- **Collected data**
= Beginning of Section =
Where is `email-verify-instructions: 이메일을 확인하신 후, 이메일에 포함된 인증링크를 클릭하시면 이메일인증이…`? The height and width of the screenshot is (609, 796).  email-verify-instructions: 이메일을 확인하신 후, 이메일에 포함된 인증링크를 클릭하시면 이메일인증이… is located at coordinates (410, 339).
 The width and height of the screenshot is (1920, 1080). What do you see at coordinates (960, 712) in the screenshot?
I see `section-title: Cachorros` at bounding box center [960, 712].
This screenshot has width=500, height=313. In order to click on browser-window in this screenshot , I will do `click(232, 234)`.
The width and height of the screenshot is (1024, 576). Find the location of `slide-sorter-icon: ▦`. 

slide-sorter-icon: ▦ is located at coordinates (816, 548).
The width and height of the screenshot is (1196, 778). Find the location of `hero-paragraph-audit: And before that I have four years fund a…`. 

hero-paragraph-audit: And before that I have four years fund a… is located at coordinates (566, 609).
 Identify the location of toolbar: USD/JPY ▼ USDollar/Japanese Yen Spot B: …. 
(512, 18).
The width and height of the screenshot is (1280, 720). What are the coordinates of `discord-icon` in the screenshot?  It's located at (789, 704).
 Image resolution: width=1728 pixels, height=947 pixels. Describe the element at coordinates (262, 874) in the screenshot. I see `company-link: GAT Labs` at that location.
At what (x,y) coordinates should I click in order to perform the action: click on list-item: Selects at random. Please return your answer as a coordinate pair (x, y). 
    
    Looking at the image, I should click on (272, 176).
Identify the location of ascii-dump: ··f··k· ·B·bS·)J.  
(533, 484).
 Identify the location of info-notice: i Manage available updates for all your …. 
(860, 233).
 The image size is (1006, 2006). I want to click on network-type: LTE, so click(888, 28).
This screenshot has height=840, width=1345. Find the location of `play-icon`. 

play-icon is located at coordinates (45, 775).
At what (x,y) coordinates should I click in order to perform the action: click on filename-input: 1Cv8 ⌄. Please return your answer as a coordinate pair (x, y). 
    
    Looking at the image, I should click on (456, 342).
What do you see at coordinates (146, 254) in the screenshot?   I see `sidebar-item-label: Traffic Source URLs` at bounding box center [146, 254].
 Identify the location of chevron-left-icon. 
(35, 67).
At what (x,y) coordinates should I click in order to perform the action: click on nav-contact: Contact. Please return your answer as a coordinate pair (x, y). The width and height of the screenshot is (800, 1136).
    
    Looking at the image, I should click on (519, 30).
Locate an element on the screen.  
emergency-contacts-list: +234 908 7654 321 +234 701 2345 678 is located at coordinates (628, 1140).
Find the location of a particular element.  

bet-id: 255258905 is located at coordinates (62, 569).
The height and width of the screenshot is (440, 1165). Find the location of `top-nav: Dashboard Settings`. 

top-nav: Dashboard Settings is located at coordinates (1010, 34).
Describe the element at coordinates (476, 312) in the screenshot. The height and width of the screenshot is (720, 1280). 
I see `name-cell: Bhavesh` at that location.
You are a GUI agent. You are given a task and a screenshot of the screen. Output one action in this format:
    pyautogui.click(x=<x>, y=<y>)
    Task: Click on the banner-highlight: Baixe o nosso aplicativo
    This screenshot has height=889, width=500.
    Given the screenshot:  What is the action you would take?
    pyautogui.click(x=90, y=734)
= End of Section =
- **Task**
Lay out the lines of the collected data as a numbered list, leaving out any blank lines.

- **Solution to the problem**
1. Where is `email-verify-instructions: 이메일을 확인하신 후, 이메일에 포함된 인증링크를 클릭하시면 이메일인증이…`? The height and width of the screenshot is (609, 796).  email-verify-instructions: 이메일을 확인하신 후, 이메일에 포함된 인증링크를 클릭하시면 이메일인증이… is located at coordinates (410, 339).
2.  The width and height of the screenshot is (1920, 1080). What do you see at coordinates (960, 712) in the screenshot?
3. I see `section-title: Cachorros` at bounding box center [960, 712].
4. This screenshot has width=500, height=313. In order to click on browser-window in this screenshot , I will do `click(232, 234)`.
5. The width and height of the screenshot is (1024, 576). Find the location of `slide-sorter-icon: ▦`. 
6. slide-sorter-icon: ▦ is located at coordinates (816, 548).
7. The width and height of the screenshot is (1196, 778). Find the location of `hero-paragraph-audit: And before that I have four years fund a…`. 
8. hero-paragraph-audit: And before that I have four years fund a… is located at coordinates (566, 609).
9.  Identify the location of toolbar: USD/JPY ▼ USDollar/Japanese Yen Spot B: …. 
10. (512, 18).
11. The width and height of the screenshot is (1280, 720). What are the coordinates of `discord-icon` in the screenshot?  It's located at (789, 704).
12.  Image resolution: width=1728 pixels, height=947 pixels. Describe the element at coordinates (262, 874) in the screenshot. I see `company-link: GAT Labs` at that location.
13. At what (x,y) coordinates should I click in order to perform the action: click on list-item: Selects at random. Please return your answer as a coordinate pair (x, y). 
14.     Looking at the image, I should click on (272, 176).
15. Identify the location of ascii-dump: ··f··k· ·B·bS·)J.  
16. (533, 484).
17.  Identify the location of info-notice: i Manage available updates for all your …. 
18. (860, 233).
19.  The image size is (1006, 2006). I want to click on network-type: LTE, so click(888, 28).
20. This screenshot has height=840, width=1345. Find the location of `play-icon`. 
21. play-icon is located at coordinates (45, 775).
22. At what (x,y) coordinates should I click in order to perform the action: click on filename-input: 1Cv8 ⌄. Please return your answer as a coordinate pair (x, y). 
23.     Looking at the image, I should click on (456, 342).
24. What do you see at coordinates (146, 254) in the screenshot?   I see `sidebar-item-label: Traffic Source URLs` at bounding box center [146, 254].
25.  Identify the location of chevron-left-icon. 
26. (35, 67).
27. At what (x,y) coordinates should I click in order to perform the action: click on nav-contact: Contact. Please return your answer as a coordinate pair (x, y). The width and height of the screenshot is (800, 1136).
28.     Looking at the image, I should click on (519, 30).
29. Locate an element on the screen.  
30. emergency-contacts-list: +234 908 7654 321 +234 701 2345 678 is located at coordinates (628, 1140).
31. Find the location of a particular element.  
32. bet-id: 255258905 is located at coordinates (62, 569).
33. The height and width of the screenshot is (440, 1165). Find the location of `top-nav: Dashboard Settings`. 
34. top-nav: Dashboard Settings is located at coordinates (1010, 34).
35. Describe the element at coordinates (476, 312) in the screenshot. The height and width of the screenshot is (720, 1280). 
36. I see `name-cell: Bhavesh` at that location.
37. You are a GUI agent. You are given a task and a screenshot of the screen. Output one action in this format:
38.     pyautogui.click(x=<x>, y=<y>)
39.     Task: Click on the banner-highlight: Baixe o nosso aplicativo
40.     This screenshot has height=889, width=500.
41.     Given the screenshot:  What is the action you would take?
42.     pyautogui.click(x=90, y=734)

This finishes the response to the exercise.